In North Carolina, someone bitten by a dog has multiple different theories under which he or she can sue for damages. The first is the North Carolina dog bite statutes. A dog owner can be held strictly liable for a dog bite to a person if he willfully, knowingly, and intentionally violates the rule against dogs running at large under North Carolina General Statutes section 67-12. This rule applies only to a dog that is unaccompanied by the owner or another family member or person and that is running at large.
When this law doesn’t apply, a dog owner might be held strictly liable under section 67-4.4. The issue in that case is whether the injuries were inflicted by a dangerous dog. A dangerous dog is defined as one that is at least six months old and running at large at night, that previously hurt or killed others, or that was previously declared dangerous or potentially dangerous by officials.
When the statutory requirements aren’t fulfilled, there may be a remedy under common law. You can recover compensation by proving negligence. Negligence exists when there’s a lack of ordinary care that a reasonably careful and prudent individual would use under the same circumstances. To establish negligence, you will need to prove: (1) the defendant’s legal duty, (2) the defendant’s breach of duty, (3) actual and legal causation, and (4) injury. Legal cause is that which naturally and not broken by a new, independent cause created injuries to the plaintiff. It has to be an event without which the plaintiff wouldn’t have been hurt.

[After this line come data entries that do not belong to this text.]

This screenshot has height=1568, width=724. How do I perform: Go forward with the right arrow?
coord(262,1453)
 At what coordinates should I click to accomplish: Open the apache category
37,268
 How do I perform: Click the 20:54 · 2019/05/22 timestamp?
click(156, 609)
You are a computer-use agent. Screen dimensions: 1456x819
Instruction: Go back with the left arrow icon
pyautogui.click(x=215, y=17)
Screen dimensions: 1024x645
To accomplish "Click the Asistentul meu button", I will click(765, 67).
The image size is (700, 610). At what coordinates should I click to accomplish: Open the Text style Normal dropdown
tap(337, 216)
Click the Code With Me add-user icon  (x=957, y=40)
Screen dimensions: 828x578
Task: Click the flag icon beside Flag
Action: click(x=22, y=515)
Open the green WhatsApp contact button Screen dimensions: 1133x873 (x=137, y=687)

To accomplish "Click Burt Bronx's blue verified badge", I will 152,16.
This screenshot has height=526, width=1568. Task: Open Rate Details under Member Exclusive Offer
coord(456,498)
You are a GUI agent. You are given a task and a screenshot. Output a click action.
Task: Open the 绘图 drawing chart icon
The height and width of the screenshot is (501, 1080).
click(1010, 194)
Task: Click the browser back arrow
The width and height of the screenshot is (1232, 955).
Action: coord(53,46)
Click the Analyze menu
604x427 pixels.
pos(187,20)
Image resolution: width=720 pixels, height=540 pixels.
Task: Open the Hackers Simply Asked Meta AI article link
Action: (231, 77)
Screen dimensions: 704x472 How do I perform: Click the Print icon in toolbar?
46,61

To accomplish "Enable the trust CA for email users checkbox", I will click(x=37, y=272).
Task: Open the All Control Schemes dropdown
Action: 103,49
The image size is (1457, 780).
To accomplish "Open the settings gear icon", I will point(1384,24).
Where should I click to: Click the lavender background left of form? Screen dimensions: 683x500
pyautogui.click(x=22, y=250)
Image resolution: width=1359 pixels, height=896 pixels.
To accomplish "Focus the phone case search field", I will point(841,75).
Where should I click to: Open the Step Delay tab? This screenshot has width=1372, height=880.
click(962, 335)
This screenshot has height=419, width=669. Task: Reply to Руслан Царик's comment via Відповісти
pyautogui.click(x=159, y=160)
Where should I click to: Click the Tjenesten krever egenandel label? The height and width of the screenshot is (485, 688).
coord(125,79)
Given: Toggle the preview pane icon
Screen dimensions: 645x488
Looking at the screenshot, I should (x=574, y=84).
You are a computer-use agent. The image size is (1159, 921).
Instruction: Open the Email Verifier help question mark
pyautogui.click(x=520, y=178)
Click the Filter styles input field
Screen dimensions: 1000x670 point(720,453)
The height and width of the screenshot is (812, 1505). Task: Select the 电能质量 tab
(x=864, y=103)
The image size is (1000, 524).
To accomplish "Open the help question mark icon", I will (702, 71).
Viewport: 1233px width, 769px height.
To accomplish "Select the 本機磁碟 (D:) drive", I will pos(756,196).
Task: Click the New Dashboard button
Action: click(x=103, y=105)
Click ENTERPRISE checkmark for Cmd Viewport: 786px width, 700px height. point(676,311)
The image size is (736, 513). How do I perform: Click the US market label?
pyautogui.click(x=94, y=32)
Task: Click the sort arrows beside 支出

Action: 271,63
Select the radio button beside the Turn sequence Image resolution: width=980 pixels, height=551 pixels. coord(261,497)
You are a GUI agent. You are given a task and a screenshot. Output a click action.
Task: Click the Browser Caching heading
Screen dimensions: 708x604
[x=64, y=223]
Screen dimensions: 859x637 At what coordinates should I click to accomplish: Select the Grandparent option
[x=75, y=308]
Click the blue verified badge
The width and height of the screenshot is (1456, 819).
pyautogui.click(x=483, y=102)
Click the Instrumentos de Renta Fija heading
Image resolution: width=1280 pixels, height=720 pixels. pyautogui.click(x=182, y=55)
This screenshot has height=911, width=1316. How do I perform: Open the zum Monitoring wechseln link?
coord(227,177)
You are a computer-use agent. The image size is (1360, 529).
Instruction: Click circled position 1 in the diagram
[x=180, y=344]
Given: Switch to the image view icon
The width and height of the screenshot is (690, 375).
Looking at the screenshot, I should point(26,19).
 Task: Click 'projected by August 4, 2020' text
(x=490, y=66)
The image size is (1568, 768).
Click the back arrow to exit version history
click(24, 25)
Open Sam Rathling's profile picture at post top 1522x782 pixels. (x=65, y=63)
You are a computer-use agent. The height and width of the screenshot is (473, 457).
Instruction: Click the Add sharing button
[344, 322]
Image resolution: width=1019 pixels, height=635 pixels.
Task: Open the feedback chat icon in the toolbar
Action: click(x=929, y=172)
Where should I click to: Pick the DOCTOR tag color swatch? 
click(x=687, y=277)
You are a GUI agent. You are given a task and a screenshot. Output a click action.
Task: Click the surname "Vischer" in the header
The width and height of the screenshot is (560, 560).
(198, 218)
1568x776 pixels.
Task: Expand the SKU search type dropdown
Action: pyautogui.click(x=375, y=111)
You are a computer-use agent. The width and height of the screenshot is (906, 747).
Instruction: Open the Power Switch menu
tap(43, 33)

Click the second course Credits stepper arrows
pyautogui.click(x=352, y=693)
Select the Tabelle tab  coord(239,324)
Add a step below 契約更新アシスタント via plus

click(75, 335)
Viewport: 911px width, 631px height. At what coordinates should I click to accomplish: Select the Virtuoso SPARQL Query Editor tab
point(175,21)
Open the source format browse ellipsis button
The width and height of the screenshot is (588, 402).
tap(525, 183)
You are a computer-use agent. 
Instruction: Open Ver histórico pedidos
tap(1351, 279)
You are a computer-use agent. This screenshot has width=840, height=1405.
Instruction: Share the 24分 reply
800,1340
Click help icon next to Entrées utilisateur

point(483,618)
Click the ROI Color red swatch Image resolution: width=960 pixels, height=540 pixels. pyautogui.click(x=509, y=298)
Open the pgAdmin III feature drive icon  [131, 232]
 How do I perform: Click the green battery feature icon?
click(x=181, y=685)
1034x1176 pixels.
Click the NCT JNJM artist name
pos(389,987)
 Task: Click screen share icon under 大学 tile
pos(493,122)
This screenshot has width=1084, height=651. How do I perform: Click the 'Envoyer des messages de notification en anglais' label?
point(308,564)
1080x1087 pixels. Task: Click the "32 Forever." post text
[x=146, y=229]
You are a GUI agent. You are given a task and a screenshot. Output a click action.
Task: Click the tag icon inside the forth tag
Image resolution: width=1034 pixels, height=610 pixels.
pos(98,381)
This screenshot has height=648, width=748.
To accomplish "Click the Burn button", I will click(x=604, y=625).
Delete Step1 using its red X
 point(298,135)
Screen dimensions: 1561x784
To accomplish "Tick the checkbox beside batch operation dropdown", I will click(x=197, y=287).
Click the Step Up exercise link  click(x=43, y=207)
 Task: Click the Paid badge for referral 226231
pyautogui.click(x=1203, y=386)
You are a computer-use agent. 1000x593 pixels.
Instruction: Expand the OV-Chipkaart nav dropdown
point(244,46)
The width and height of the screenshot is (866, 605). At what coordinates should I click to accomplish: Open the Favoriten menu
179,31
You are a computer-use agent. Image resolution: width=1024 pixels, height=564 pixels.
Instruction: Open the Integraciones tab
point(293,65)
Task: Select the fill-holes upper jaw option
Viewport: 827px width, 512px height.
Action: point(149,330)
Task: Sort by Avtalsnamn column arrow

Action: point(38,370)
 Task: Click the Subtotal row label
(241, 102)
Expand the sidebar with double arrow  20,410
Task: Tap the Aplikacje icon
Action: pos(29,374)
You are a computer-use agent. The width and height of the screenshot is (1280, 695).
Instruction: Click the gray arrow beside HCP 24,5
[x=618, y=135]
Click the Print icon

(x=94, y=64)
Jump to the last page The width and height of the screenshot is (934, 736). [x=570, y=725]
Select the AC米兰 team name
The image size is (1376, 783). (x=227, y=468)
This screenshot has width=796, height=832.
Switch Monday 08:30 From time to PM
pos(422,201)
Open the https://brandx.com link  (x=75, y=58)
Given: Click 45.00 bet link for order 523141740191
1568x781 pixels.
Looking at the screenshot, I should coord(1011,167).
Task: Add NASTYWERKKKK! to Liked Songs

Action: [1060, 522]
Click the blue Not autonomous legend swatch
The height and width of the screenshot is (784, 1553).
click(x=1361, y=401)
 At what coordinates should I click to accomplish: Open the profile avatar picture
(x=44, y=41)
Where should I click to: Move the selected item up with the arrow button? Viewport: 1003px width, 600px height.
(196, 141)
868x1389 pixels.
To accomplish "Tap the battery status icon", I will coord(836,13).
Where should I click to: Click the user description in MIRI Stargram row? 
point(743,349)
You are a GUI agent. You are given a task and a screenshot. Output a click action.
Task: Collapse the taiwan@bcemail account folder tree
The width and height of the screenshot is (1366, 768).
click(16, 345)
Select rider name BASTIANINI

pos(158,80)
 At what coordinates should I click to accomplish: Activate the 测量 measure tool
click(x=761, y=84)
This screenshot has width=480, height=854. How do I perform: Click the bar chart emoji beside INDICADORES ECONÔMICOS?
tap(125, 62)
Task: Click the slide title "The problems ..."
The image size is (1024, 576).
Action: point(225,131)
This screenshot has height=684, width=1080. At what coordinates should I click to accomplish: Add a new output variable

In the past, a dog owner of a dog that hadn’t acted viciously before was still held liable under a negligence theory because they should have known that breed had a general propensity to be territorial, unpredictable, and aggressive. The owner of a dog is supposed to know the propensities of certain animals and use due care to protect against injuries from actions that are foreseeable.
When any animal control law is violated, it may be possible to sue a dog owner for negligence per se. To succeed in such a claim, you will need to show: (1) a duty was created by a safety statute or ordinance, (2) the safety statute or ordinance was developed to protect a class of which you are a part, (3) the statutory duty was breached, (4) you suffered an injury of the type the statute or ordinance was meant to prevent, and (5) it was legally caused by the statutory or ordinance violation. You may also be able to recover under the one-bite rule.
If you were bitten by someone else’s dog in the Charlotte metro area, Greensboro, or Winston-Salem, the experienced Charlotte personal injury attorneys at Maurer Law may be able to help you recover compensation. Contact us at 888-258-1087 or via our online form.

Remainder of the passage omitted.